Extrait de l'arrêt n° 148/2021 du 21 octobre 2021

Numéro du rôle : 7435

En cause : le recours en annulation partielle des articles 2 et 31 de la loi du 4 février 2020 « portant le livre 3 ' Les biens ' du Code civil » (articles 3.133 et 3.134 et disposition abrogatoire dans le Code rural), introduit par l'ASBL « Natuurpunt » et autres.

La Cour constitutionnelle,

composée du président L. Lavrysen, des juges T. Giet, R. Leysen, J. Moerman, M. Pâques et S. de Bethune, et, conformément à l'article 60bis de la loi spéciale du 6 janvier 1989 sur la Cour constitutionnelle, du président émérite F. Daoût, assistée du greffier F. Meersschaut, présidée par le président L. Lavrysen,

après en avoir délibéré, rend l'arrêt suivant :

I. Objet du recours et procédure

Par requête adressée à la Cour par lettre recommandée à la poste le 17 septembre 2020 et parvenue au greffe le 21 septembre 2020, un recours en annulation partielle des articles 2 et 31 de la loi du 4 février 2020 « portant le livre 3 ' Les biens ' du Code civil » (articles 3.133 et 3.134 et disposition abrogatoire dans le Code rural), publiée au Moniteur belge du 17 mars 2020, a été introduit par l'ASBL « Natuurpunt, vereniging voor natuur en landschap in Vlaanderen », l'ASBL « BOS+ Vlaanderen », l'ASBL « Bond Beter Leefmilieu Vlaanderen », l'ASBL « Trage Wegen », l'ASBL « Vereniging voor Openbaar Groen », l'ASBL « World Wide Fund for Nature - Belgium » et l'ASBL « Voetgangersbeweging », assistées et représentées par Me P. De Smedt et Me R. Verbeke, avocats au barreau de Gand.

(...)

II. En droit

(...)

Quant aux dispositions attaquées et à leur contexte

B.1. Les parties requérantes demandent l'annulation de l'article 2 de la loi du 4 février 2020 « portant le livre 3 ' Les biens ' du Code civil » (ci-après : la loi du 4 février 2020), dans la mesure où il insère les articles 3.133 et 3.134 dans le livre 3 « Les biens » du Code civil, ainsi que de l'article 31 de la même loi. Ces dispositions portent, d'une part, sur les distances de plantations à respecter par rapport à la limite de la parcelle et, d'autre part, sur les branches et racines envahissantes.

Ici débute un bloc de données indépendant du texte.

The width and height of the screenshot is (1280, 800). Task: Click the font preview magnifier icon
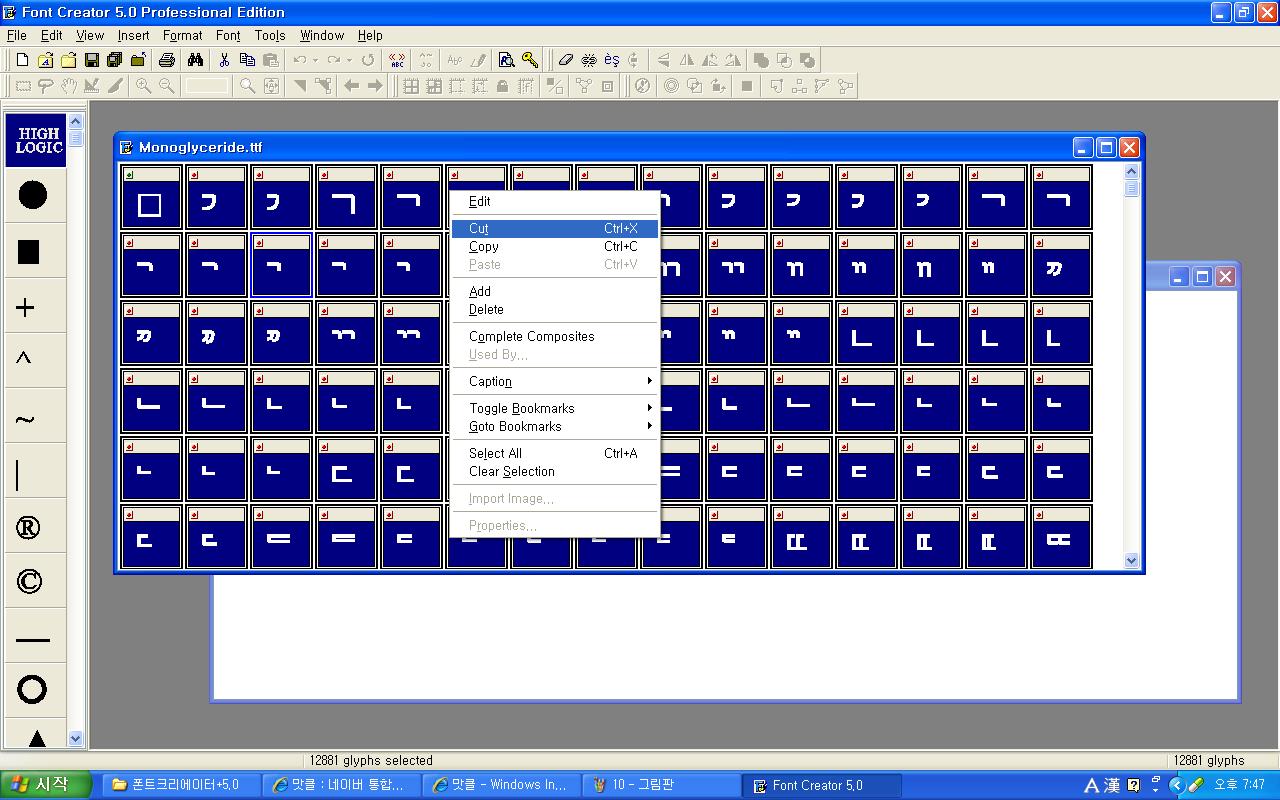coord(507,60)
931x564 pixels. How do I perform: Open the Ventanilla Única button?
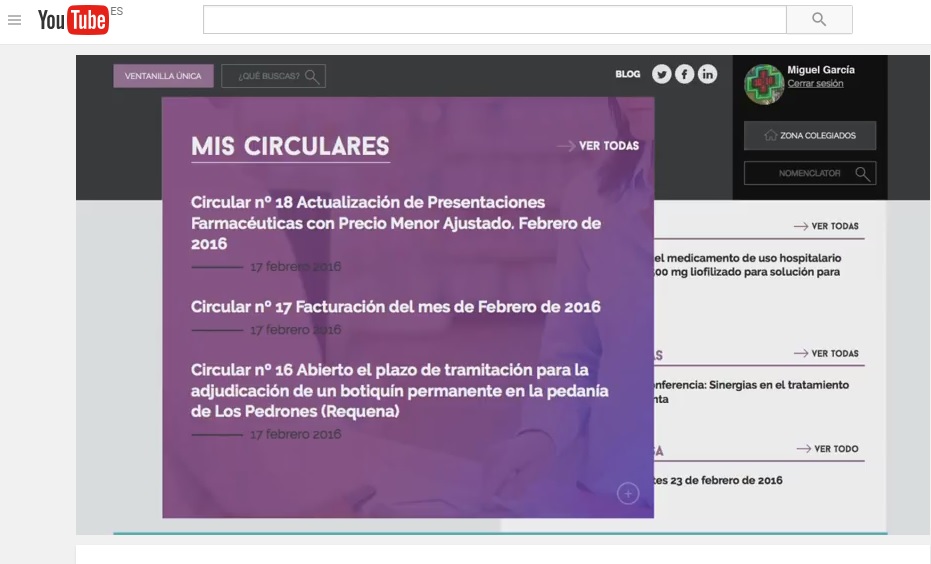163,76

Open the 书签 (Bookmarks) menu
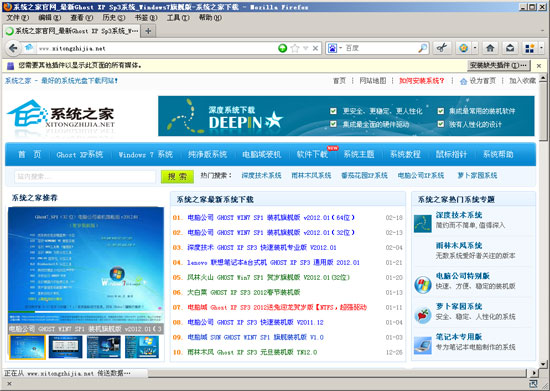pyautogui.click(x=146, y=18)
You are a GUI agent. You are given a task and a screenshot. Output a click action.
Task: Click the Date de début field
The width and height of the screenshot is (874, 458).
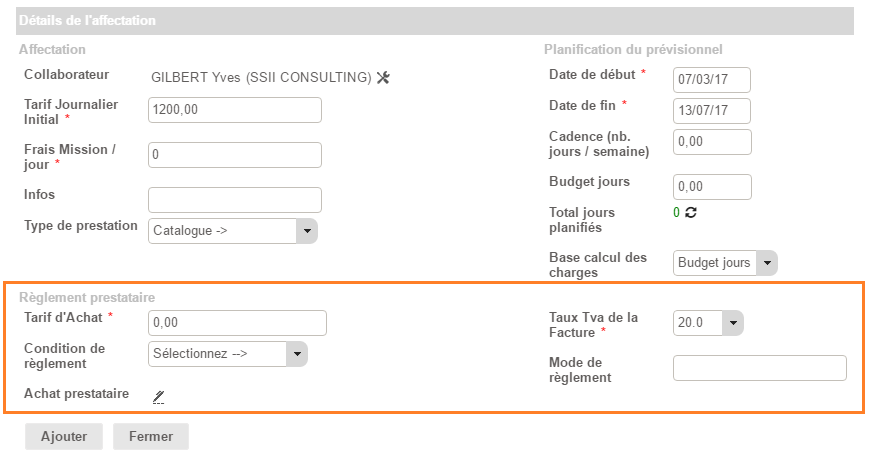point(712,79)
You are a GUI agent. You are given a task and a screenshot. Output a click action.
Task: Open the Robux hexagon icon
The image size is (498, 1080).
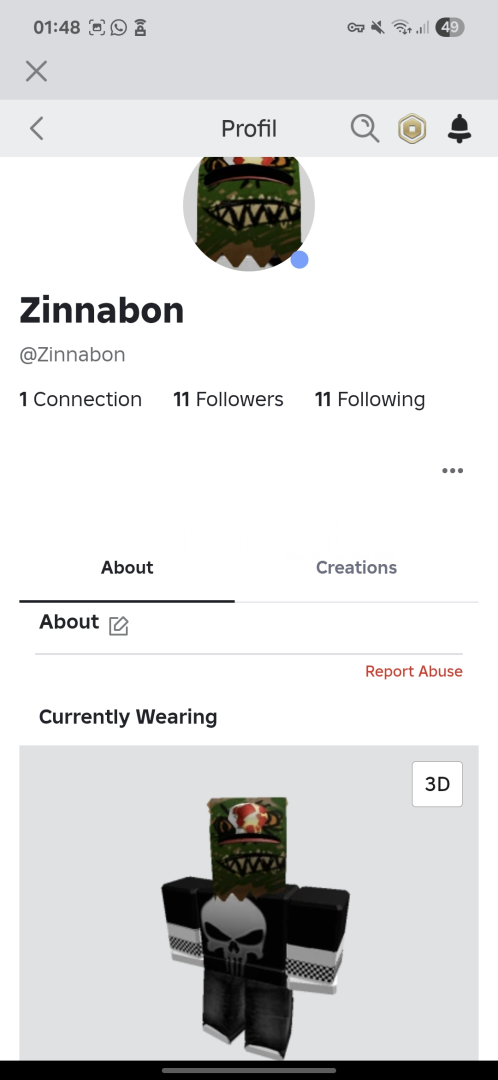point(412,129)
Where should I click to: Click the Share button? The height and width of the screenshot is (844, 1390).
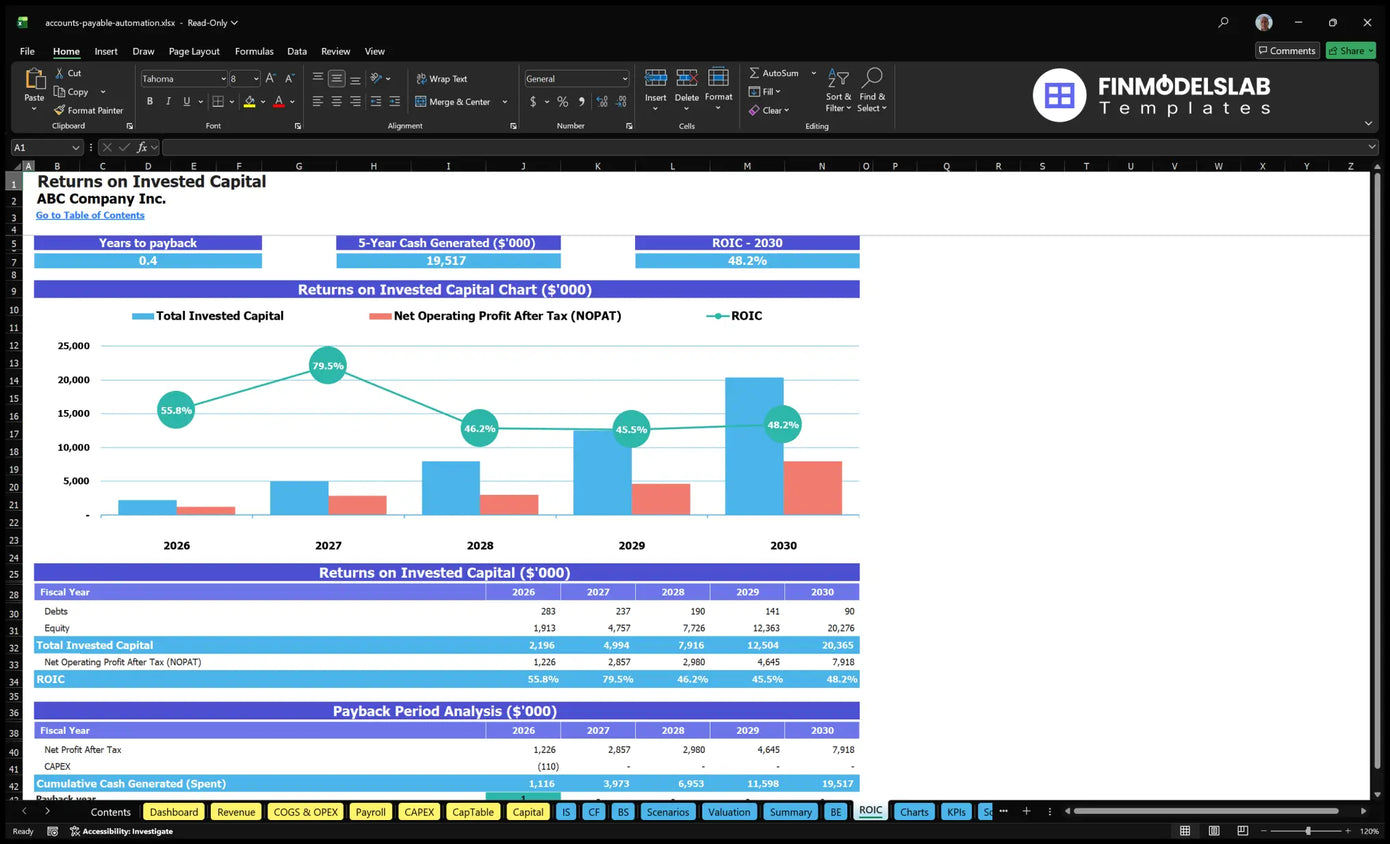[1350, 51]
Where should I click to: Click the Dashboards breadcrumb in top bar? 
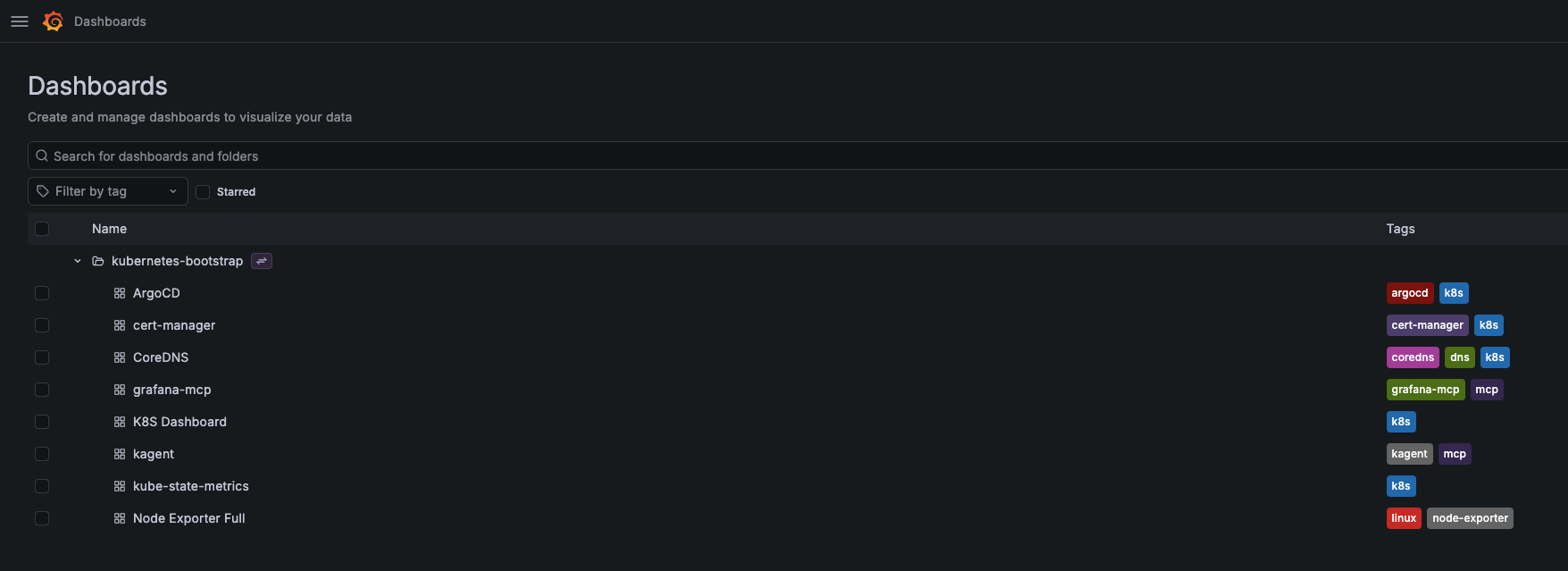pyautogui.click(x=110, y=21)
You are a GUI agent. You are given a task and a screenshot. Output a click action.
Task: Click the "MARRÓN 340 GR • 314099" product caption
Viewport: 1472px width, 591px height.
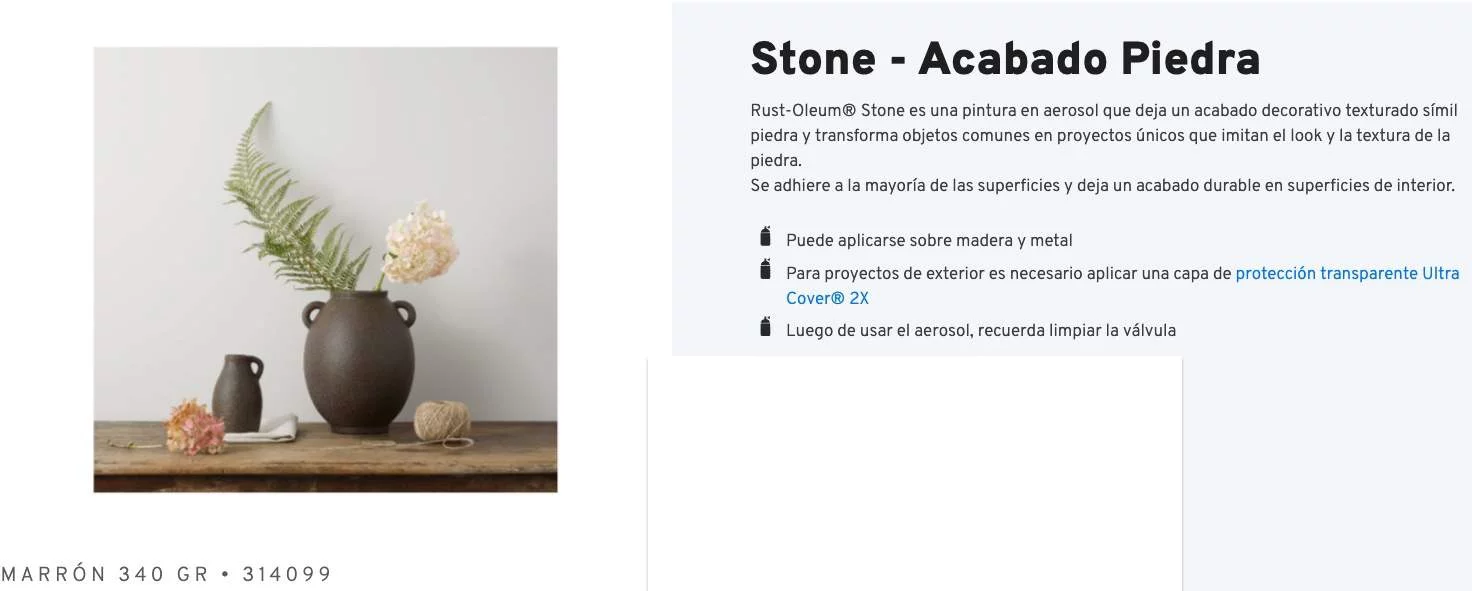(166, 574)
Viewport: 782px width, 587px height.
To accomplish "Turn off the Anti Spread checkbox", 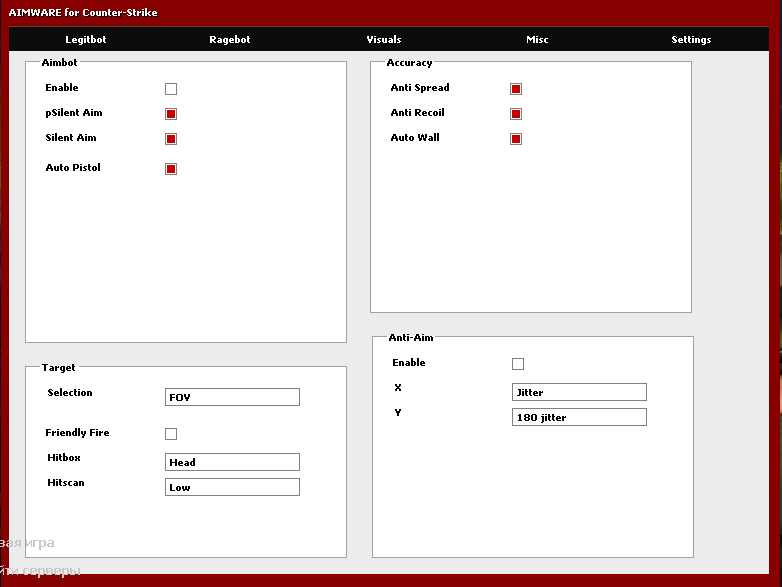I will (x=516, y=89).
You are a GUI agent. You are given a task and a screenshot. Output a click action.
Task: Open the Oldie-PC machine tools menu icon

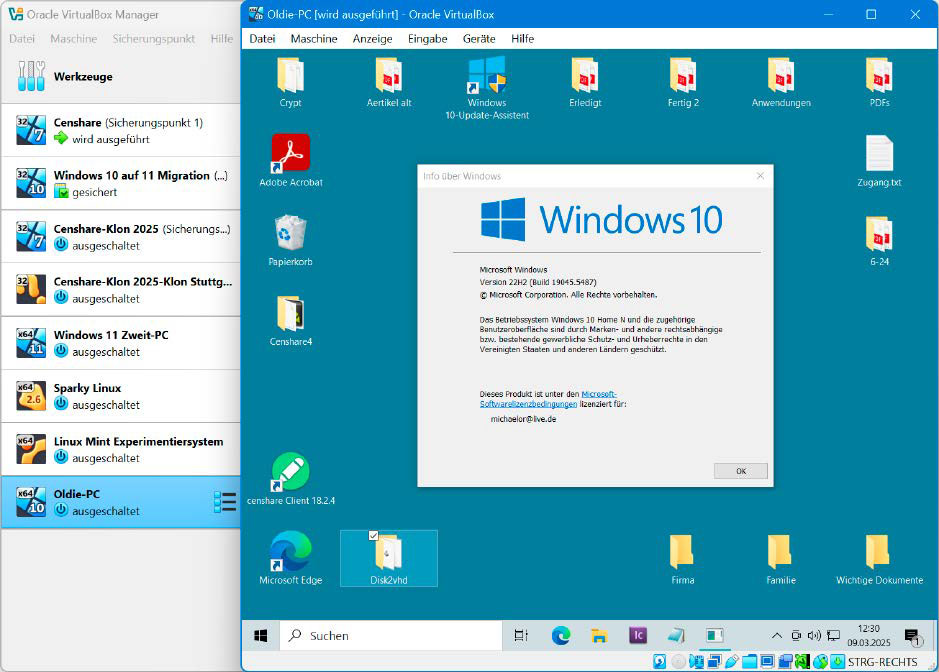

B.2.1. La loi du 4 février 2020 s'inscrit dans une réforme plus large du droit civil. A cet effet, l'article 2 de la loi du 13 avril 2019 « portant création d'un Code civil et y insérant un livre 8 ' La preuve ' » (ci-après : la loi du 13 avril 2019) a instauré un nouveau Code civil.

En vertu de l'article 2, alinéa 1er, de la loi du 13 avril 2019, ce Code contient les livres suivants :

1° livre 1er. Dispositions générales;

2° livre 2. Les personnes, la famille et les relations patrimoniales des couples;

3° livre 3. Les biens;

4° livre 4. Les successions, donations et testaments;

5° livre 5. Les obligations;

6° livre 6. Les contrats spéciaux;

7° livre 7. Les sûretés;

8° livre 8. La preuve;

9° livre 9. La prescription

.

L'article 2, alinéa 2, de la loi du 13 avril 2019 prévoit qu'à compter de l'entrée en vigueur de cette même loi, « le Code civil du 21 mars 1804 portera l'intitulé ' ancien Code civil ' ». A partir de ce même moment, la dénomination « Code civil » se réfère au Code civil nouvellement instauré.

En vertu de l'article 75, alinéa 1er, de la loi du 13 avril 2019, cette loi est entrée en vigueur le 1er novembre 2020.

B.2.2. L'article 2, attaqué, de la loi du 4 février 2020 contient les dispositions du livre 3 du Code civil, qui concerne le droit des biens.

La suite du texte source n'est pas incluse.